Clearly, without a multi-billion dollar, three-year tax on allergy sufferers, the makers of Claritin will be all right.
In summary, it is my hope that when Congress considers the issues of federal pharmaceutical policy, the debate will not focus on how to construct a process designed to achieve only one outcome - the endless preservation of one company's product monopoly. Instead, I hope that the focus will be on how to protect the public health policy issue of balancing brand pharmaceutical research and development with the introduction of new generic medicines, and the economic balance of rewarding innovation and promoting competition.
The American people would be better served by having us debate ways to extend access to affordable medicines, such as looking for ways to expand the benefits of the Hatch-Waxman Act. Some examples might include closing loopholes, speeding approvals, and expanding coverage to new classes of drugs such as generic biotechnology derived-drug products.
Today, the biotechnology industry is unique in the pharmaceutical industry in that it does not have generic competition. There is no explicit regulatory pathway for generic biotech approval, despite the fact that a number of blockbuster biotech products are already off patent or will be by the turn of the century. Not only would consumers and government purchasers benefit greatly from the cost savings attributed to generic biotech products, but allowing new competition from generic manufacturers would serve as an incentive for the biotech industry to innovate the next generation of biotech drugs. In this way, we could save money for all consumers, rather than tax consumers to the benefit of select companies.When you look at the headlines from the past several weeks, clearly the cost of pharmaceutical products is of paramount concern to a broad, bipartisan group of legislators deeply concerned about the ability of Americans to afford their medicine. I would encourage Congress to turn its back on the debate of such special interest legislation as HR 1598, and focus on debate over ways to give every citizen the medicines they need, without the financial hardship they now face.
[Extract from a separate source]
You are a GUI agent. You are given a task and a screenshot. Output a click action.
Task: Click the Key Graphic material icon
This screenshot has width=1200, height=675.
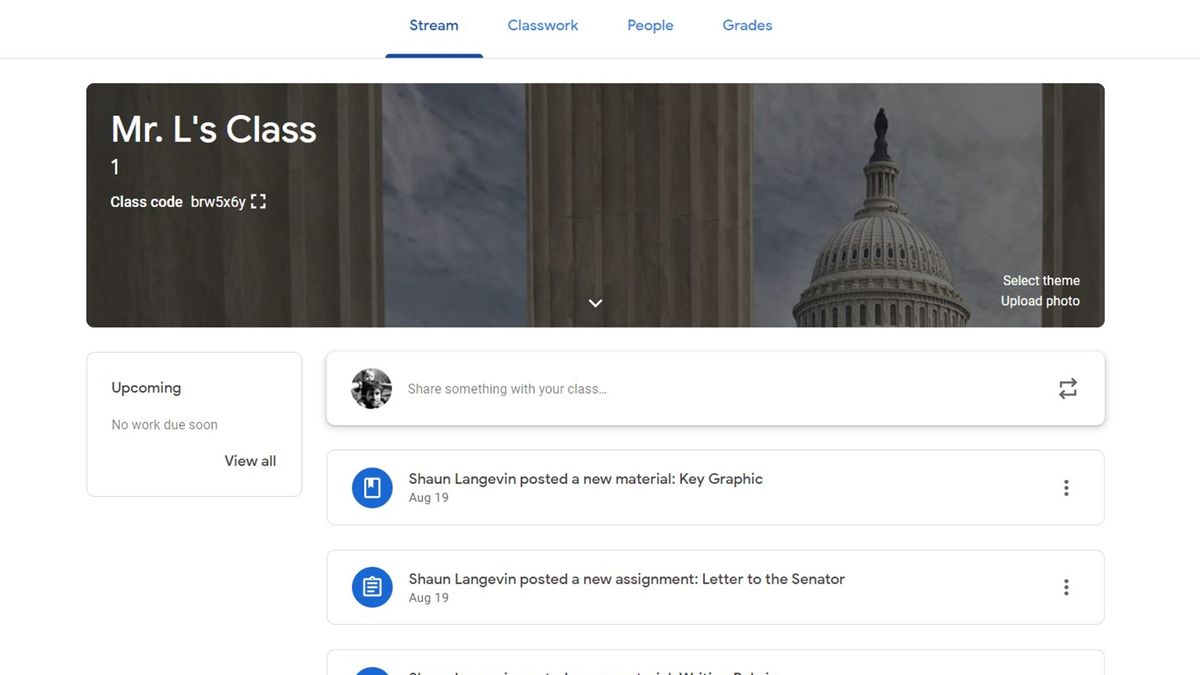(371, 487)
The brand and generic industry agree that affordable medicines are the key to longer, healthier and more productive lives. Let us work together with you to resolve the problems of dispensing medicines to all Americans, including the under-insured and uninsured, and not waste time debating the dispensation of special corporate favors that drive up the cost of medicines.
I urge the Committee to reject HR 1598. I am happy to answer any questions you might have.